DKPro WSD is a modular, extensible Java framework for word sense disambiguation. It is based on Apache UIMA, an industry standard for text processing.

What is DKPro WSD?

DKPro WSD provides UIMA components which encapsulate corpus readers, linguistic annotators, lexical semantic resources, WSD algorithms, and evaluation and reporting tools. You configure the components, or write new ones, and arrange them into a data processing pipeline.

DKPro WSD is modular and flexible. Components which provide the same functionality can be freely swapped.
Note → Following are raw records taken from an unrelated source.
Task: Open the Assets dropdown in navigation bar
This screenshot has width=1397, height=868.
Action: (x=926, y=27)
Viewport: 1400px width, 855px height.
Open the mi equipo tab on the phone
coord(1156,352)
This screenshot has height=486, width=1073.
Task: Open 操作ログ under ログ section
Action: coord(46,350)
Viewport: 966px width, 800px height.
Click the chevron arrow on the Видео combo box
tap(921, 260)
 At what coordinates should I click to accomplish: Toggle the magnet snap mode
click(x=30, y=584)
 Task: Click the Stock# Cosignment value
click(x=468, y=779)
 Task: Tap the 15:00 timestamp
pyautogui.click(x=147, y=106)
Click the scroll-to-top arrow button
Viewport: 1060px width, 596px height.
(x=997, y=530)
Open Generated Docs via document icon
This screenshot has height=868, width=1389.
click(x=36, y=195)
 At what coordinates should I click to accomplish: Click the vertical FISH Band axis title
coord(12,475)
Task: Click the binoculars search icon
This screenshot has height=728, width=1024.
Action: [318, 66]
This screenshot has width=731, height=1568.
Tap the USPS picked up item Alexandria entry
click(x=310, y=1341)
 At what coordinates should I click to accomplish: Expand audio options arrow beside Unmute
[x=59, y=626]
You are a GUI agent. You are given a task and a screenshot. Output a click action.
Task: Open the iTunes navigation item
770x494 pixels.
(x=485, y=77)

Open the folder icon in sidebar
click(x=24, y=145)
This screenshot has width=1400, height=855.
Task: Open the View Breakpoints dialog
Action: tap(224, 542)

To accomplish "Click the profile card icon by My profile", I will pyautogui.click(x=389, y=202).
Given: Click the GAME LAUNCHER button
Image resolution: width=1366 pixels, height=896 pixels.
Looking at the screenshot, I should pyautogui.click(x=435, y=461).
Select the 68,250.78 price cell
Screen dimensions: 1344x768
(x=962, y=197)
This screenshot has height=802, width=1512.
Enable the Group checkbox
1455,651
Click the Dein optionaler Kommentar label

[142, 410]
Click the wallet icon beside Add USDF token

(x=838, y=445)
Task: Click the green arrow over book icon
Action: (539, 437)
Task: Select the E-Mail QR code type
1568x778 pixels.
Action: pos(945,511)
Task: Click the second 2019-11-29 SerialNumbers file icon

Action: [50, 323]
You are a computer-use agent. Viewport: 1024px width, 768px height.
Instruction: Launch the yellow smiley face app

You can easily run the same algorithm on different data sets, or test several different algorithms on the same data set.

Evaluation and reporting tools

With DKPro WSD, you can…

  • evaluate any number of WSD algorithms simultaneously
  • view or save the raw sense assignments
  • compute common evaluation metrics: coverage, precision, recall, F,,1,, score
  • use binary (“correct” vs. “incorrect”) or real-valued scoring
  • select from various tie-breaking strategies for sense assignments
  • plot precision–recall graphs
  • produce confusion matrices to compare pairs of algorithms
  • filter or break down results by part of speech, etc.
  • show results with and without user-specified backoff algorithms
  • automatically rescore results with a user-specified sense clustering
  • see reports in your web browser, or save them as XML, CSV, etc.

Additional features

  • integrates well with off-the-shelf linguistic UIMA components, such as those from DKPro Core
  • supports parameter sweeping to find optimal system configurations
  • supports related tasks such as entity linking and word sense induction
  • features animated, interactive visualizations of the disambiguation process

Supported resources

DKPro WSD has out-of-the-box support for many different data sets, WSD algorithms, and lexical semantic resources:

  • sense-annotated corpora and data sets
    • Senseval and SemEval tasks (all-words, lexical sample, WSI)
    • TAC KBP entity linking tasks
    • MASC
    • SemCor
    • WebCAGe
  • disambiguation algorithms
    • most frequent sense (MFS) baseline
    • (computed) random sense baseline
    • Lesk variants (original, simplified, extended, lexically expanded, …)
    • graph connectivity–based algorithms
    • Personalized PageRank
    • supervised TWSI
    • It Makes Sense (IMS)
  • word sense inventories
    • WordNet 1.7 through 3.1
    • EuroWordNet
    • TWSI
    • Wiktionary
    • Wikipedia
    • GermaNet
    • FrameNet
    • OmegaWiki
    • VerbNet
    • OpenThesaurus
    • DKPro LSR
    • UBY